#### [WORK INSTRUCTION]
Find the lines in the listing below that have the word "with" and give their count, nothing else.

#### [RECORDS PROVIDED]

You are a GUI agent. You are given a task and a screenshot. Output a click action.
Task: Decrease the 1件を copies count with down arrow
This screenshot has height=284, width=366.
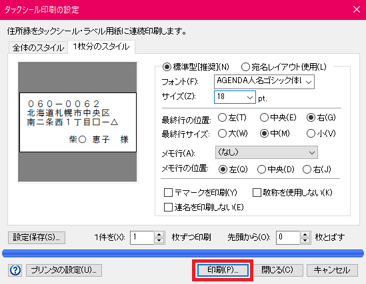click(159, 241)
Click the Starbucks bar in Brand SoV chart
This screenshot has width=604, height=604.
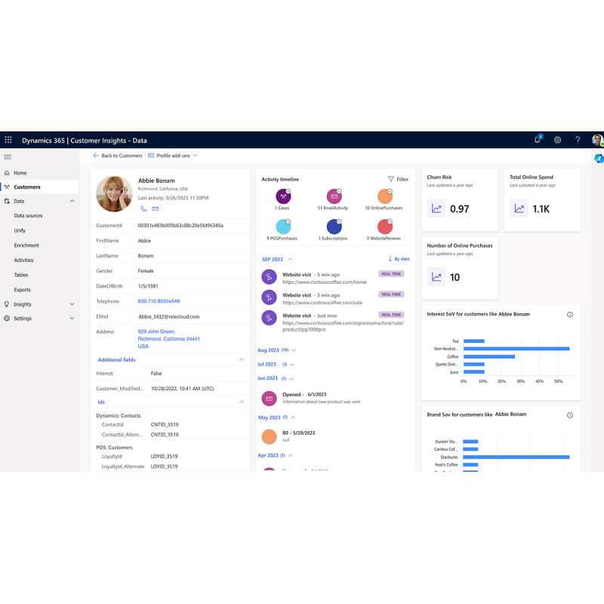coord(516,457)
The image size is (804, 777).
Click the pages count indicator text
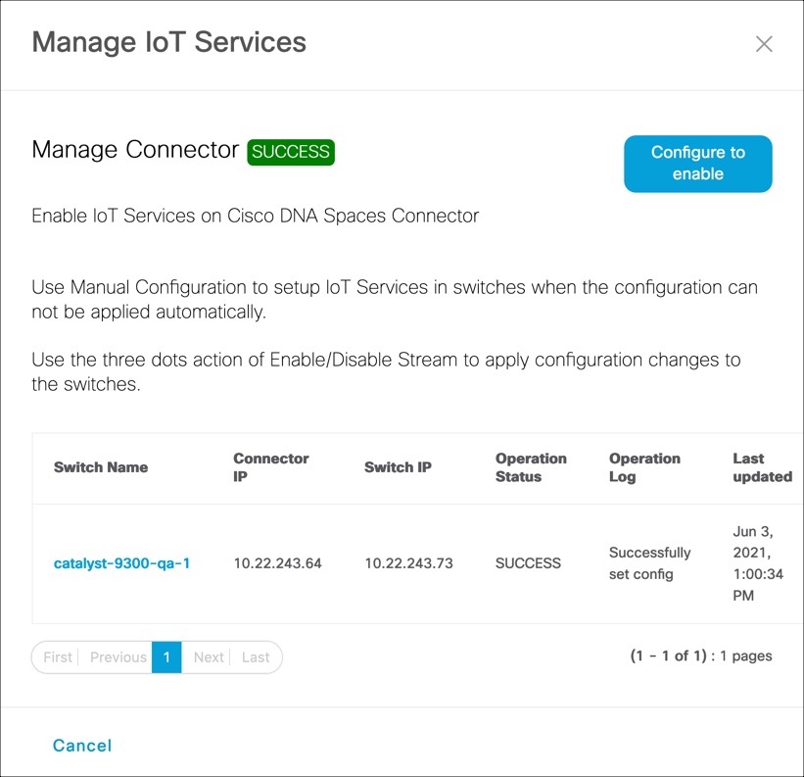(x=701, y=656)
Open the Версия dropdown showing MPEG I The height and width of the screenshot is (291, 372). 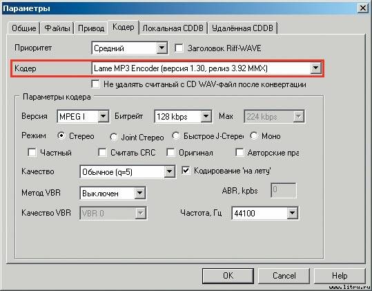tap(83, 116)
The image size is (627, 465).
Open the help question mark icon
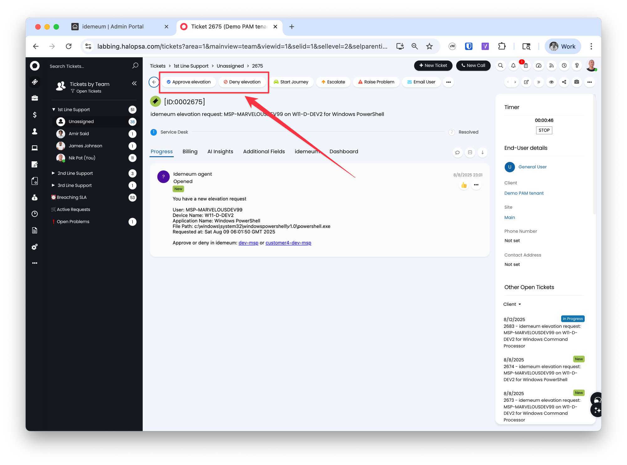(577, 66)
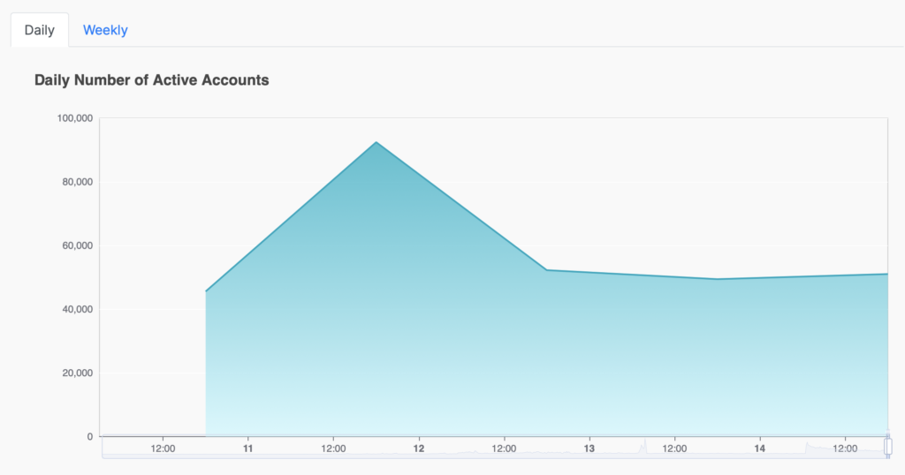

==

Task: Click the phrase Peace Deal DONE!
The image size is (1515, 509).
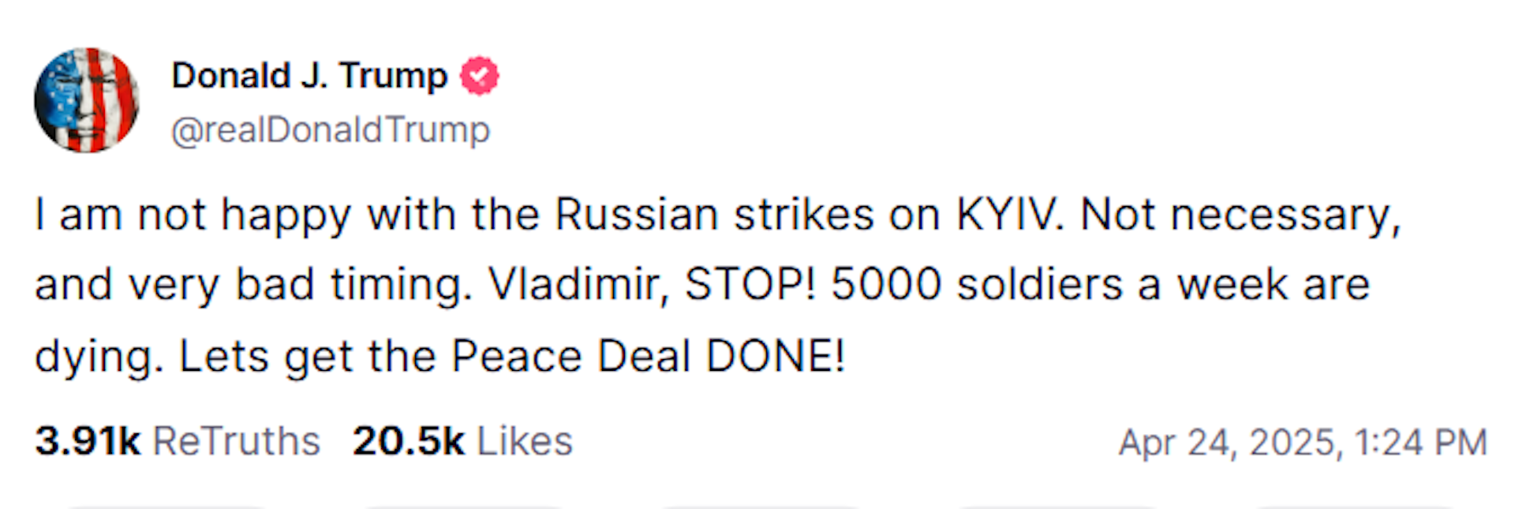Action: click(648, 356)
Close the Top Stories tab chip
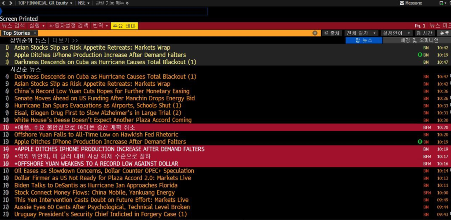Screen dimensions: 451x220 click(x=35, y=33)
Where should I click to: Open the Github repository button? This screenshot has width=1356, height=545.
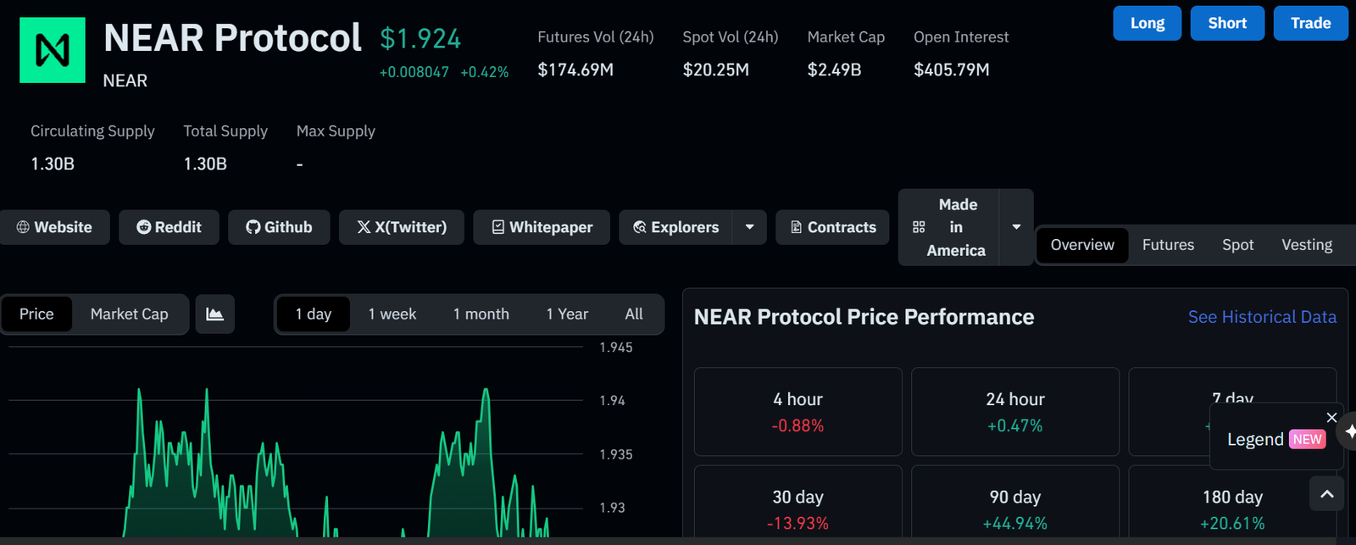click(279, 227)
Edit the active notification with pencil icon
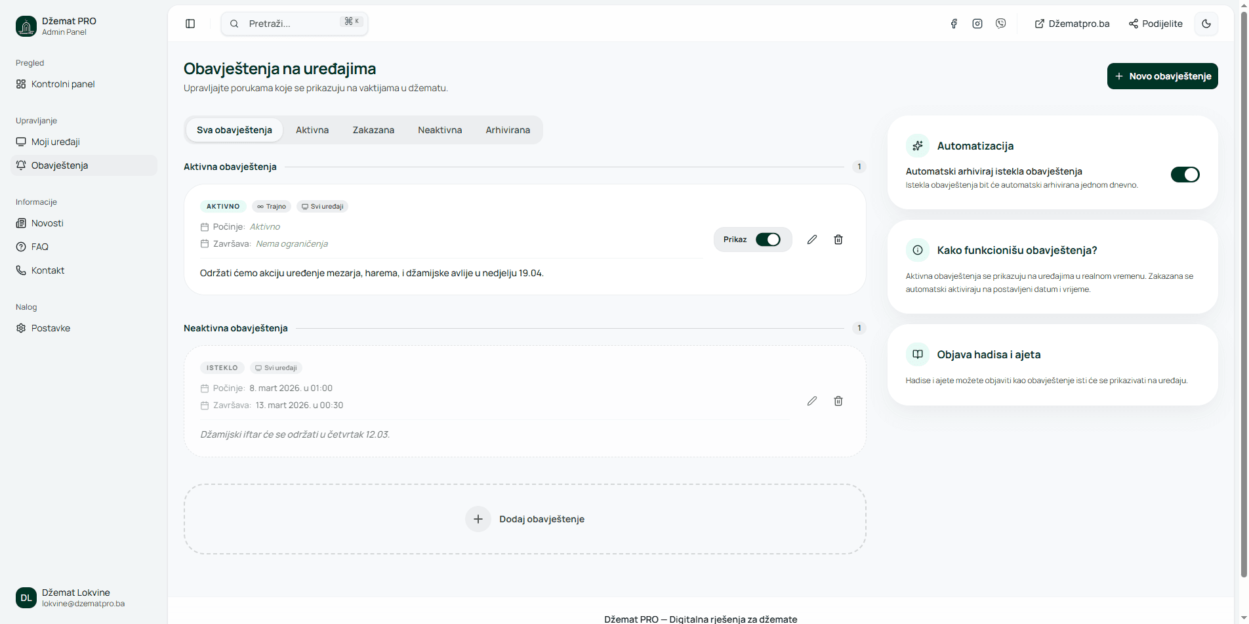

#### [RESULT FOR THIS EXERCISE]
2